In a cybersecurity incident that has shocked the music and tech worlds, a pirate activist collective claims to have scraped and published most of Spotify’s music catalog including millions of songs and extensive metadata. The group, known as Anna’s Archive, announced that it assembled this data into a massive torrent archive that could change how streaming content is shared and stored online.
Spotify confirmed to Billboard that it is investigating unauthorized access and that illicit tactics to bypass DRM protections were used to gather both metadata and audio files from the platform.
According to Anna’s Archive, a shadow digital library best known for archiving books and academic materials the scrape included:
- About 256 million rows of track metadata (such as artist and song information).
- Approximately 86 million audio files from Spotify’s catalog.
- An estimated total of 300 terabytes of data an immense volume by any standard.
Anna’s Archive describes the effort not as theft in the traditional sense, but as a “preservation archive” meant to back up and safeguard human culture’s musical output. However, whether this justification holds up legally or ethically is already being debated across tech and entertainment communities.
How the Group Says It Did It
The activists claim they discovered a method to scrape Spotify at scale by exploiting weaknesses in how the platform’s systems serve content. In doing so, they were able to pull metadata that was publicly accessible and also audio files that were shielded by Spotify’s DRM (Digital Rights Management). The latter required additional illicit techniques.
While Spotify’s public APIs offer metadata for developers and partners, bypassing DRM protections to obtain audio files is not part of any authorized use case and Spotify has confirmed that their internal investigation has identified such circumvention tactics.
So far, the pirate collective has released a small portion of the archive mainly the metadata while the bulk of the music files are staged for later distribution across peer-to-peer networks using torrent technologies.
Spotify Responds: Investigation Underway
Spotify’s statement to Billboard acknowledged the incident but did not offer full details about the scale or impact. A spokesperson said that the company had identified unauthorized access by a third party, noting that operators scraped public metadata and used unlawful methods to access some audio files.
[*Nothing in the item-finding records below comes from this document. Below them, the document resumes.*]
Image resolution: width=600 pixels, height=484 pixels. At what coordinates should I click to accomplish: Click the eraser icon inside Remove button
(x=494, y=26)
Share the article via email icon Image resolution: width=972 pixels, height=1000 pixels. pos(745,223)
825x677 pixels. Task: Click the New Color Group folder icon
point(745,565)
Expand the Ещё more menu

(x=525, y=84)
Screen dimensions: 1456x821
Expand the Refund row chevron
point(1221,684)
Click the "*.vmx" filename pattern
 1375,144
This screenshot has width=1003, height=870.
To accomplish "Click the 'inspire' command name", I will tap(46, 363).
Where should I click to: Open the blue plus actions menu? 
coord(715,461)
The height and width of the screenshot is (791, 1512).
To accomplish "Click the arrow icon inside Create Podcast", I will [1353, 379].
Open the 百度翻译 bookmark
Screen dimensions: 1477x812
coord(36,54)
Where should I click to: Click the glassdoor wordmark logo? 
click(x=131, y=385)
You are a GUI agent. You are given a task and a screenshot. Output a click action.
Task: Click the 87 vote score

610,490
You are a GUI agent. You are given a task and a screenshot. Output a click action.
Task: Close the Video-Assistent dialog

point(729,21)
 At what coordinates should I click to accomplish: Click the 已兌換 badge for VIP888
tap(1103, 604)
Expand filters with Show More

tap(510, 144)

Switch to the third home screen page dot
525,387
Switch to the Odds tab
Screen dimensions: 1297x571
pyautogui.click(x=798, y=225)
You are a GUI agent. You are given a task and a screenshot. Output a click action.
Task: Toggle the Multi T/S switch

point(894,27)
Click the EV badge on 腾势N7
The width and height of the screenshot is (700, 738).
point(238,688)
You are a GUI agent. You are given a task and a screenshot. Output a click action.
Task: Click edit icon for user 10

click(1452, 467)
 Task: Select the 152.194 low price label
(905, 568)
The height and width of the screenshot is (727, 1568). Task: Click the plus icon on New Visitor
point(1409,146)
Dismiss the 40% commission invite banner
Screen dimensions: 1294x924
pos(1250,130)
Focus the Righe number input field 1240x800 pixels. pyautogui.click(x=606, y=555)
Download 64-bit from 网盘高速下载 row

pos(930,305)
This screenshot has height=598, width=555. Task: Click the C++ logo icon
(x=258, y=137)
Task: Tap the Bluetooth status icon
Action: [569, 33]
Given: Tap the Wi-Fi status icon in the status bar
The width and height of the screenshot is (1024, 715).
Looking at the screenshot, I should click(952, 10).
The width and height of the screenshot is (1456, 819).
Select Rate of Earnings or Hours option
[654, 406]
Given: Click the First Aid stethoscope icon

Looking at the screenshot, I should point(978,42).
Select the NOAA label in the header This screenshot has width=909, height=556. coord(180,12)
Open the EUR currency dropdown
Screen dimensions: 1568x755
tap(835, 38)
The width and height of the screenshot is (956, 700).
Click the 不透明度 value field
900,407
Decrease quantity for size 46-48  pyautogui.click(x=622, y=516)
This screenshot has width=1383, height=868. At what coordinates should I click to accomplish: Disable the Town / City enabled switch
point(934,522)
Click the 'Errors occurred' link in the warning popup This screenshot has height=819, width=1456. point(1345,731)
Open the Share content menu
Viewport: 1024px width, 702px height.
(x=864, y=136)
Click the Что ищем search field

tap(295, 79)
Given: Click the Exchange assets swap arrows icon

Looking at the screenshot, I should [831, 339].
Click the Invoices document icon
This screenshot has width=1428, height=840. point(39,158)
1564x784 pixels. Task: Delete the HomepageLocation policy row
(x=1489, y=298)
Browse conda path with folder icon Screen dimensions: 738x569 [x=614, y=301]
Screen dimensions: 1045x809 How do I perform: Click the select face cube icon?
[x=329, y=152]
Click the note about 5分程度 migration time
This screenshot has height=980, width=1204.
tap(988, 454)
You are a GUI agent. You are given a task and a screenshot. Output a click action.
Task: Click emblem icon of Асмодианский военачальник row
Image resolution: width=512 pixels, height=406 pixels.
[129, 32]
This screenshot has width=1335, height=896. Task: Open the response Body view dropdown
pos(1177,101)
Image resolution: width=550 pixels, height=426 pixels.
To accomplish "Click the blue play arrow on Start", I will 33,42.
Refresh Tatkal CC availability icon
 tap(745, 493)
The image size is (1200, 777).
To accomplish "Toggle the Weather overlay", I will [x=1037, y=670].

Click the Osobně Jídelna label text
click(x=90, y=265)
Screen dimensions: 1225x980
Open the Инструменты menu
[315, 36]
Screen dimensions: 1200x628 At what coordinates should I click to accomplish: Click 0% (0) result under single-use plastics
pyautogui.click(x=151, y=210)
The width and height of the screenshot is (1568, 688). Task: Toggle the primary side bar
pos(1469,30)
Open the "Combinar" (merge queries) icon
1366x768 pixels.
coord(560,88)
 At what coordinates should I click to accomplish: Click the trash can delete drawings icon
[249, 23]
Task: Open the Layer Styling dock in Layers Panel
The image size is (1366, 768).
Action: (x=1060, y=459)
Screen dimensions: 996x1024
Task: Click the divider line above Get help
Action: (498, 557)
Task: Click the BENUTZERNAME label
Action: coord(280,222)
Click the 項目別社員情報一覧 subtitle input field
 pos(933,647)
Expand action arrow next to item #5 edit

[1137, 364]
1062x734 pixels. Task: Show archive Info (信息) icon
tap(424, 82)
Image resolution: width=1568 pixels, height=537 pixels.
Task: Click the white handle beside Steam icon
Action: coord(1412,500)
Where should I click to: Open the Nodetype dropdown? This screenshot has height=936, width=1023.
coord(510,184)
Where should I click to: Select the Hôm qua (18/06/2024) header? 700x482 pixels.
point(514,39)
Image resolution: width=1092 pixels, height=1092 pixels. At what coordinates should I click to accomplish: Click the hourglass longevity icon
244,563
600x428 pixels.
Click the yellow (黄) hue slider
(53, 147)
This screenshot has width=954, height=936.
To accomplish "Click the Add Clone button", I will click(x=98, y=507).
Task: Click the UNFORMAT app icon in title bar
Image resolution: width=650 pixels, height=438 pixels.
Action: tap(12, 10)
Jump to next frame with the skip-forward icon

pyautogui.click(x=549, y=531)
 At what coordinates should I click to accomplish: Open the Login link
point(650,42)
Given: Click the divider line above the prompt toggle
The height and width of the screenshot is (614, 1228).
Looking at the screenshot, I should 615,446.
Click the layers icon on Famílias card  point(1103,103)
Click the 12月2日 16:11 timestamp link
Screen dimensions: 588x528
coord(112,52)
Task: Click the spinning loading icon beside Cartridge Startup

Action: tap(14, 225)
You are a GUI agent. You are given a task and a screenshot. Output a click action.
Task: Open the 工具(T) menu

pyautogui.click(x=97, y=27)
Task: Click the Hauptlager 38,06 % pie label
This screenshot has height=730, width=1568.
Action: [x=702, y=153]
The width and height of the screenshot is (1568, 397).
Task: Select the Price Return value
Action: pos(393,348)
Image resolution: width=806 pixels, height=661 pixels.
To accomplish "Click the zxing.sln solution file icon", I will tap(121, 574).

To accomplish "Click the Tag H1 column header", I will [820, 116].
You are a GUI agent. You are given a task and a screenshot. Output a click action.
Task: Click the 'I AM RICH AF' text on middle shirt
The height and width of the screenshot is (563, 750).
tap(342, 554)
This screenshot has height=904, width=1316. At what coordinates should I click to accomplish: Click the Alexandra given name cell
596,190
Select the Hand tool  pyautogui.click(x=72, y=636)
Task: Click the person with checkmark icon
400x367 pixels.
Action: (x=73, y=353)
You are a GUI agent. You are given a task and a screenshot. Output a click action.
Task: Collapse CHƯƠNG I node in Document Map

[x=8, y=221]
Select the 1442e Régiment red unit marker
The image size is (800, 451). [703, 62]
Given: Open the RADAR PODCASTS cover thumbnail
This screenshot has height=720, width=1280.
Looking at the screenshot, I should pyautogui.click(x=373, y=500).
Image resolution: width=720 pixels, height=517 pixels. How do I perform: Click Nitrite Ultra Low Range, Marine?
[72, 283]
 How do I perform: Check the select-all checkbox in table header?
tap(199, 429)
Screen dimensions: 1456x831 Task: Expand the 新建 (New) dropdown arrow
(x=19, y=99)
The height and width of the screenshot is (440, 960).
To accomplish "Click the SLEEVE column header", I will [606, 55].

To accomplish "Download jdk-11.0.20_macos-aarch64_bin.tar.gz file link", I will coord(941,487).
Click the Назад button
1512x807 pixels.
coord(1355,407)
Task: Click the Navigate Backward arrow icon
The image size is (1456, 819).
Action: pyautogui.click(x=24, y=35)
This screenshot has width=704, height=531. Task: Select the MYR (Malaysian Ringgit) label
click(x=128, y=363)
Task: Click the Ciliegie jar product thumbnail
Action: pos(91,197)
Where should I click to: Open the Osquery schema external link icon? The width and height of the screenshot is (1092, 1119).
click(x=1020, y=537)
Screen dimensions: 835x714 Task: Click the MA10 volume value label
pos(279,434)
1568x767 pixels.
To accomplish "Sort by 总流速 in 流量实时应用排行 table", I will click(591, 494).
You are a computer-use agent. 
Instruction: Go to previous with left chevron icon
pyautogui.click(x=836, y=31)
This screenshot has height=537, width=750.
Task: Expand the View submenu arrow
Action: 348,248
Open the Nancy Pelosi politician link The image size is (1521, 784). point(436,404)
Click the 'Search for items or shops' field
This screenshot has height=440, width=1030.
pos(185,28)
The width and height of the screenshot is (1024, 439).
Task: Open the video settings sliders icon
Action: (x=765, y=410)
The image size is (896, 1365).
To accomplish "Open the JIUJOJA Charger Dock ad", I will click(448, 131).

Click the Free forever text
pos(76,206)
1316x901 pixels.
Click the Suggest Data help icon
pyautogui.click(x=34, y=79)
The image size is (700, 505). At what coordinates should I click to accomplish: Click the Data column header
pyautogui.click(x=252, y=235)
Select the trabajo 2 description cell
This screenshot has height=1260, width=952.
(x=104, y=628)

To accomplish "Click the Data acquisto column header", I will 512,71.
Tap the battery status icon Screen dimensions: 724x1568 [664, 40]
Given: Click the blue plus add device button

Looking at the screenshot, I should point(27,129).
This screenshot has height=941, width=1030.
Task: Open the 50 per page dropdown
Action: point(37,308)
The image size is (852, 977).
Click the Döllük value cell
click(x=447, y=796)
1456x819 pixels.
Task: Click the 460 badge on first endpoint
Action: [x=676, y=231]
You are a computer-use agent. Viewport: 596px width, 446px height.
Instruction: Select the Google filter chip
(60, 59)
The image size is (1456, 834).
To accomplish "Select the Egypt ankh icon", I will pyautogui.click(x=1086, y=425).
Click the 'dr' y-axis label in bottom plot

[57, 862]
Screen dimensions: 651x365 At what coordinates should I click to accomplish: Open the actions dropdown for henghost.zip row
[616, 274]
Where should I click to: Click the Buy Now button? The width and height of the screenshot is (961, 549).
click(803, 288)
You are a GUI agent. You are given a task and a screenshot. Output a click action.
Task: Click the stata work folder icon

Discussions about the company’s mitigation strategy and the progress of its internal review are ongoing.
The platform has not disclosed whether any user accounts were compromised or if personal user data was involved, and it has not provided a timeline for when it expects to secure its systems fully.
The Preservation Argument and Its Critics
Anna’s Archive frames the massive data scrape as a cultural preservation effort. On its website, the group said that digital platforms like Spotify should not be the only repositories for music, and that a decentralized archive would protect music for posterity. “Of course Spotify doesn’t have all the music in the world, but it’s a great start,” they wrote.
This rationale resonates with some digital preservation advocates who worry that streaming services can remove content at will, potentially erasing parts of music history if licensing agreements or business models change in the future. However, major legal experts reject the idea that unauthorized scraping and distribution can be justified as “preservation,” arguing that copyright law protects creators’ rights and that such actions pose significant legal risks.
Industry observers also point out another implication: the archive’s size roughly 300TB dwarfs previous open music databases like MusicBrainz, which houses around five million unique tracks. If the pirate archive is accurate in its scope, it represents a near-complete snapshot of Spotify’s catalog up to 2025, including many tracks that may never be widely distributed elsewhere.
Potential Long-Term Impact
Security analysts and tech leaders have already begun discussing the potential impact of the leak:
- DIY Streaming Alternatives: With millions of tracks and metadata openly available, individuals could theoretically host their own streaming service on personal servers using tools like Plex though copyright laws would still apply.
- Copyright Risks: The availability of raw audio files outside of authorized platforms heightens the risk of unlicensed redistribution, sampling, or unauthorized commercial use.
- Industry Legal Battles: Rights holders including artists, labels, and publishers are likely to pursue legal action against those who share copyrighted material, regardless of the preservation argument.
Some experts believe the leak could prompt platforms like Spotify to overhaul how they secure their APIs, tighten DRM protections, and invest in stronger anti-scraping technologies. Others argue that the leak simply exposes ongoing vulnerabilities in how digital media is distributed online.
While the full implications of the alleged Spotify data scrape are still unfolding, the incident raises fundamental questions about digital ownership, security, and the future of music distribution in an internet age. As Spotify investigates and rights holders assess their next moves, the broader tech and creative industries will be watching closely to see how this unprecedented event reshapes the streaming landscape.